▸ **QUOTED PASSAGE**:
┌──

Nice and easy to work with and remember.

On x86, thanks to its long and convoluted history you have all kinds of doubled up registers which you have to refer to by different names depending on what you are doing, and tons of historical cruft.

On top of the CPU, the old home computers had no historical cruft and it was very easy to talk to the hardware or system firmware; usually you'd just be getting and setting data at fixed memory locations. I can read an Amiga mouse click in one line of 68k. I've no idea how you'd do it on a modern PC or even Java! Modern systems just aren't as integrated, for better and worse.

Assembly language was also part of mainstream programming back then. You'd learn Basic then go straight to assembly if you wanted to do anything serious. So there were computer magazine articles on assembly, childrens books[1]. My first assembler, Devpac, came from a magazine coverdisk with a tutorial from Bullfrog, Peter Molyneaux's old game company[2].

So there were a whole range of cultural and technical reasons for assembly language being much more of a human-useable technology back in the day.

>It's just the external Tower of Babel from boot to usability has got a lot larger.

Yes I agree, I kinda miss being able to see the ground, which is probably why I find retro programming so appealing.

[1]https://archive.org/details/machine-code-for-beginners [2]https://archive.org/details/amigaformat39/page/n61

> This is an interesting line of argument - in what way, and what could be done to improve the ergonomics?

Due to the enormous complexity of modern CPUs I'm not sure there's anything that could be done. With the 486 and contemporary (and earlier) uarches you could largely expect the CPU to execute exactly what you wrote so understanding the performance impact of any given bit of assembly was pretty straightforward. Then CPUs started adding features like superscalar, speculative, and out-of-order execution, branch prediction, deep pipelines, register renaming, and multi-level caching that massively complicate modeling the performance of any given code.

└──

▸ **LISTED RECORDS**:
┌──

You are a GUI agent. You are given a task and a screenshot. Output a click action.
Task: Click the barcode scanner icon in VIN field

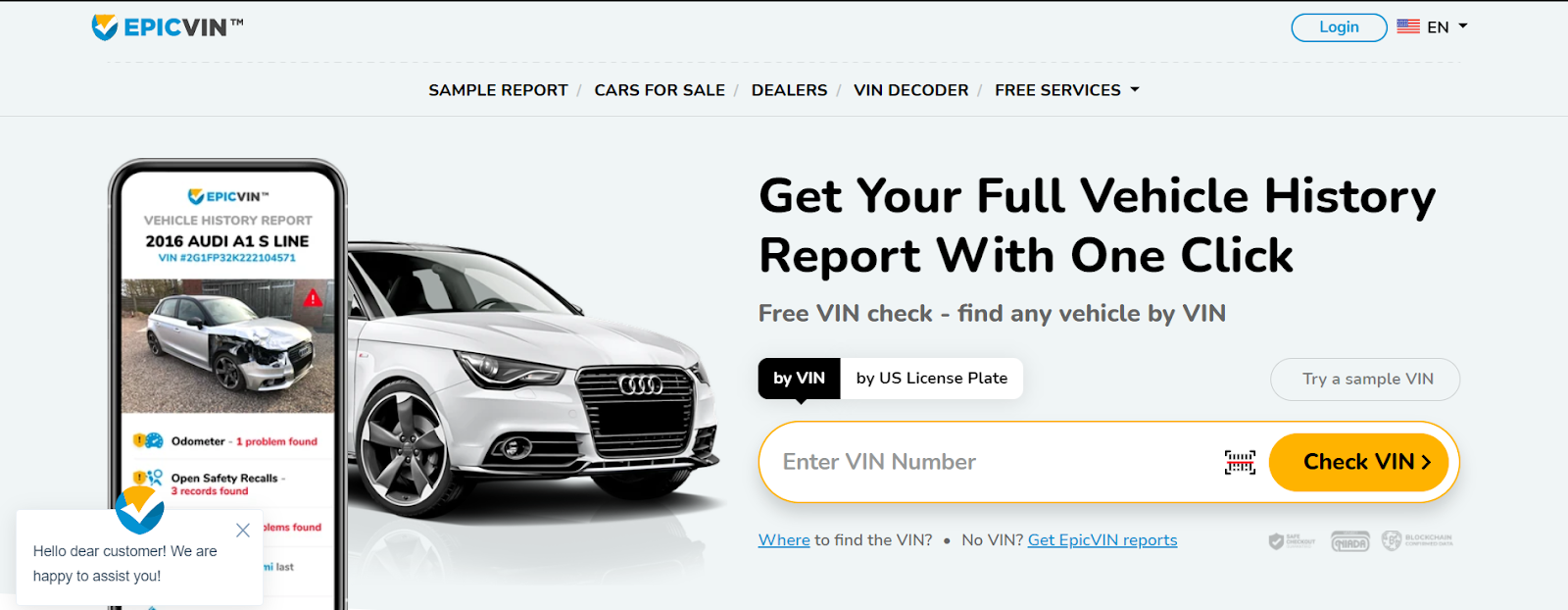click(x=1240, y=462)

└──
┌──

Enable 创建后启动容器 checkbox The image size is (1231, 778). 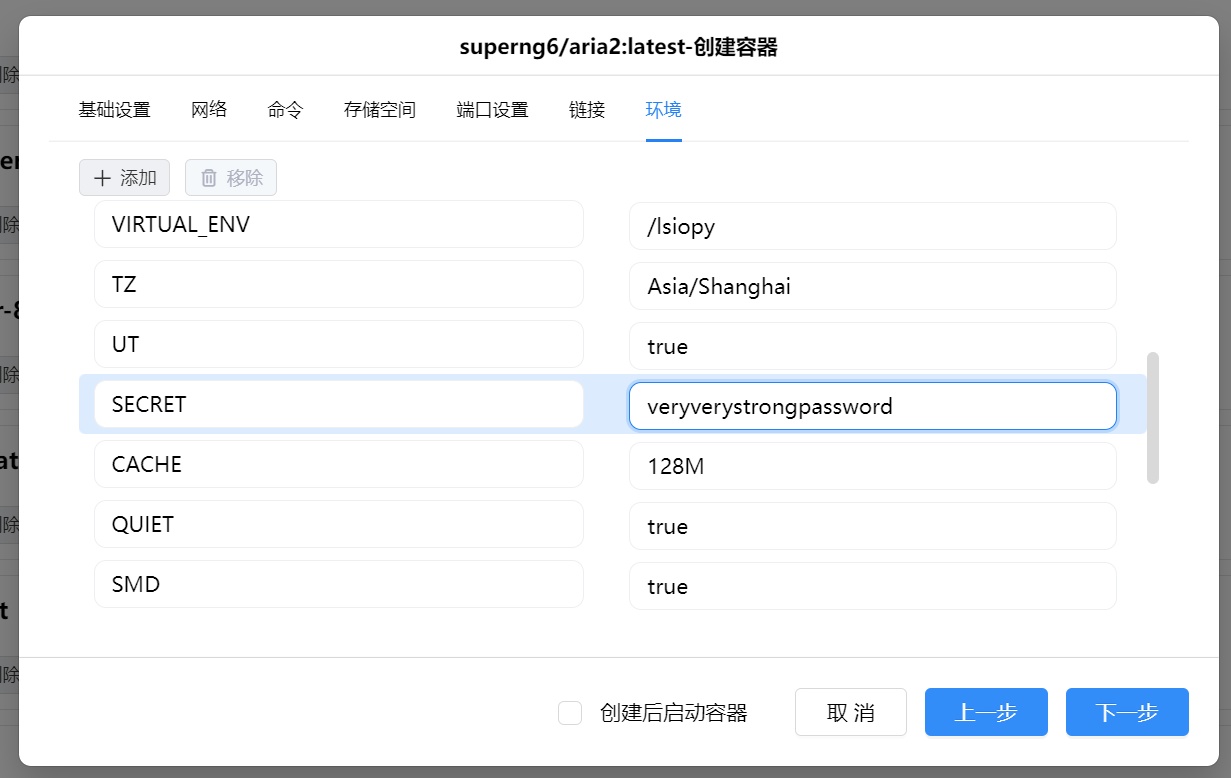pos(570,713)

└──

▸ **TASK DIRECTIONS**: In the text on assembly programming, where did the writer's first assembler, Devpac, come from?

▸ **FINAL ANSWER**: It came from a magazine coverdisk with a tutorial from Bullfrog, Peter Molyneaux's old game company.